Pesquisas de boca de urna apontaram neste domingo (6) uma vitória ampla da AfD, partido de ultradireita, na eleição estadual da Saxônia-Anhalt, no leste da Alemanha. As projeções deram 44,5% dos votos à legenda e 18,5% à CDU, partido do chanceler Friedrich Merz.
A disputa envolveu cerca de 1,7 milhão de eleitores em um estado de 2,1 milhões de habitantes. A participação chegou a 76,5%, recorde local, e o resultado pode colocar a AfD no comando de um governo regional pela primeira vez no período pós-guerra.
O sistema parlamentarista alemão e a cláusula de barreira de 5% podem ampliar o peso da sigla vencedora na divisão das cadeiras do Parlamento estadual. Antes da votação, os cenários indicavam que a AfD precisaria de cerca de 45,5% ou, em algumas combinações, de 42,5% para alcançar maioria.
A AfD afirma que só aceita governar se obtiver maioria absoluta. Partidos tradicionais recusam coalizões com a legenda, que a agência de inteligência interna da Alemanha classifica como extremista de direita na Saxônia-Anhalt.

Nenhum partido situado tão à direita quanto a AfD comandou um estado alemão desde 1945. A legenda cresceu em várias regiões na última década, mas não havia conquistado votos suficientes nem encontrado aliados para chefiar um governo estadual.
Uma maioria própria, ou uma situação em que as negociações para formar governo se tornem inevitáveis, pode enfraquecer o chamado cordão sanitário que mantém a AfD fora de coalizões estaduais. Até agora, a sigla não participou de alianças regionais por causa da recusa de seus adversários.
A eleição também aumenta a pressão sobre Merz, cujo governo enfrenta impopularidade e uma economia estagnada. A CDU governa a Saxônia-Anhalt desde 2002, mas iniciou a disputa atrás nas pesquisas; o chanceler alertou que uma chegada da AfD ao poder poderia afastar investidores.

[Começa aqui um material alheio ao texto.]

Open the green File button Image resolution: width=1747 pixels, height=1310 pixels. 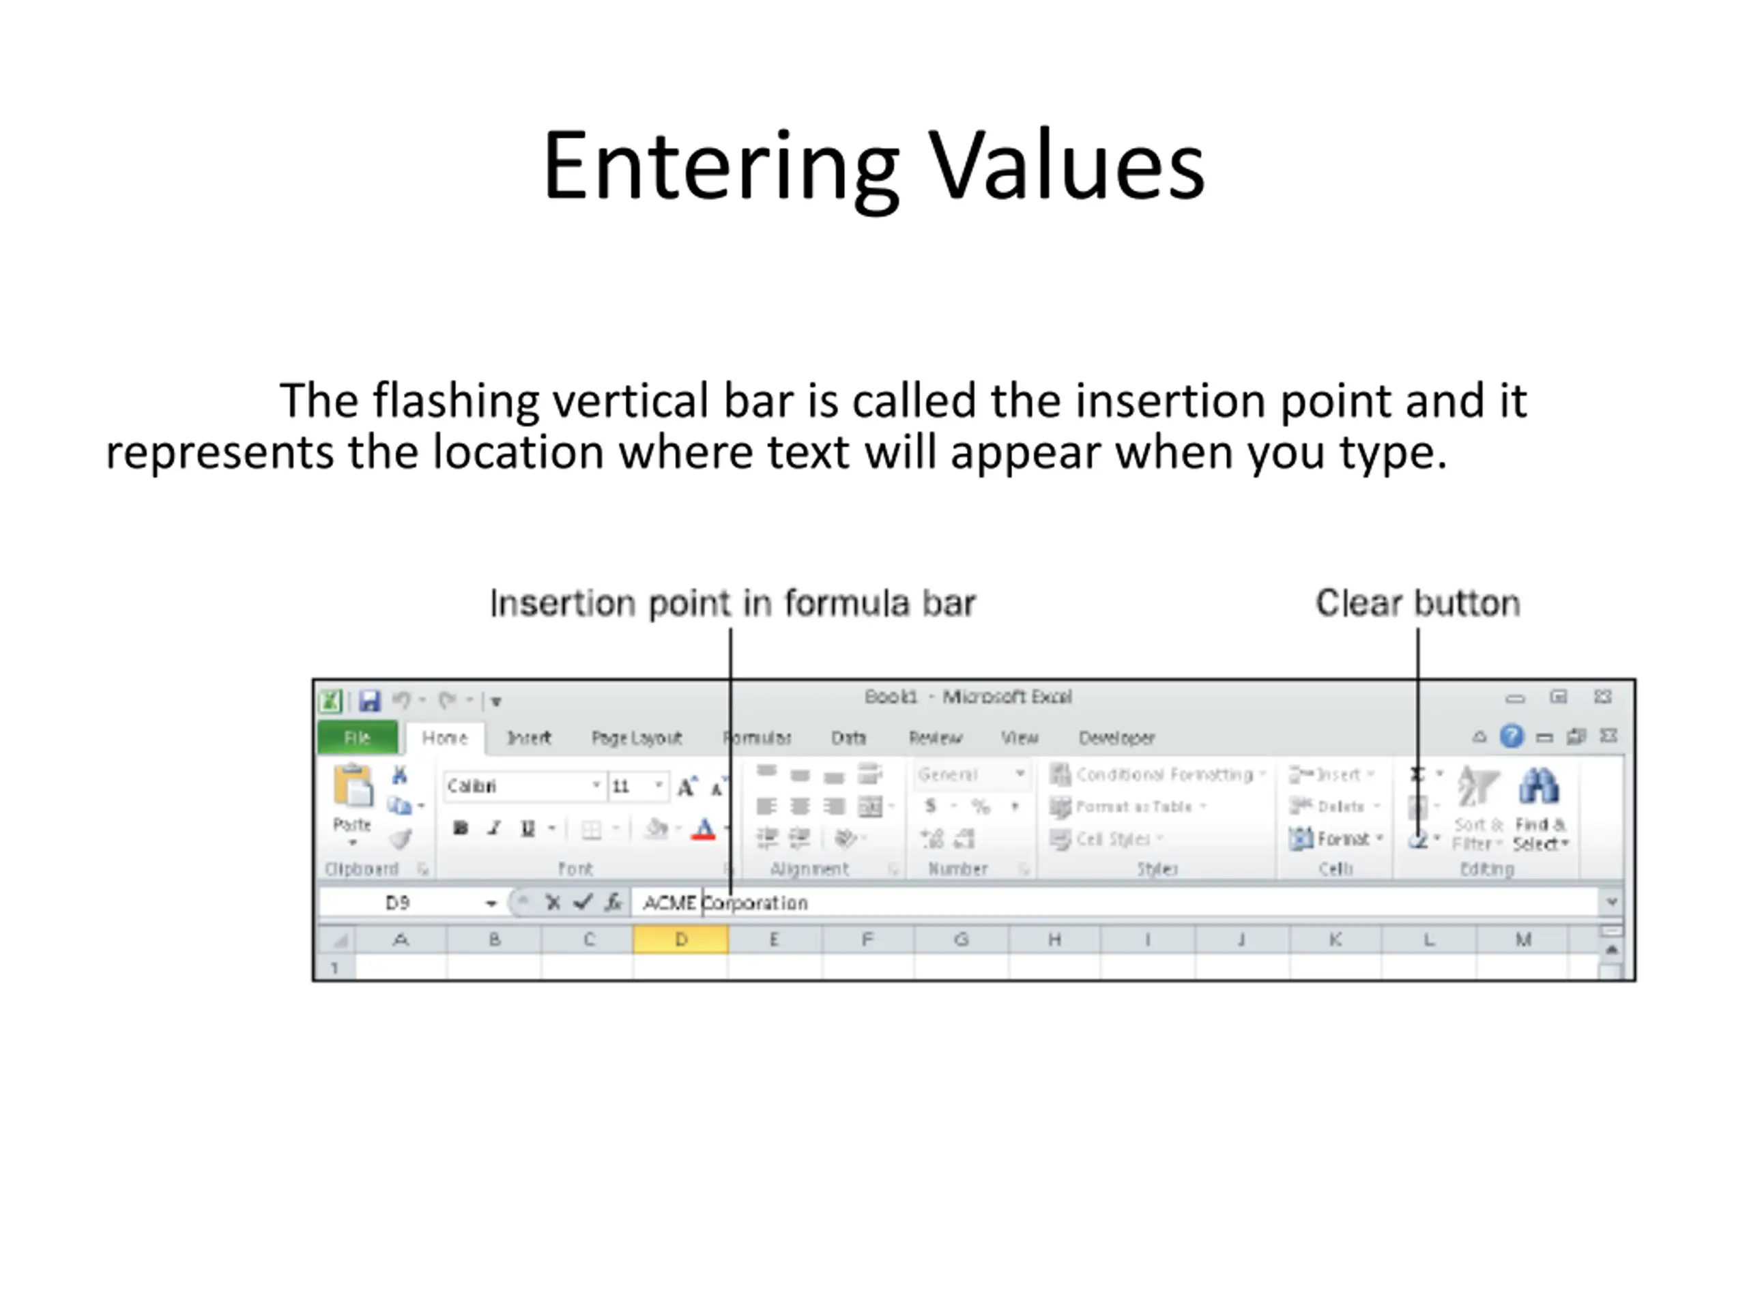(x=357, y=738)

A Saxônia-Anhalt se tornou um dos principais redutos da AfD em meio a problemas econômicos e demográficos do antigo lado oriental alemão. O estado reúne renda per capita menor que a média nacional, desemprego acima do índice do país e perda de população desde os anos 1990, com a saída de jovens. No sábado (5), o candidato da AfD, Ulrich Siegmund, disse em um ato em Magdeburgo: “O que começamos aqui na Saxônia-Anhalt está se espalhando por toda a Alemanha e não pode mais ser detido”.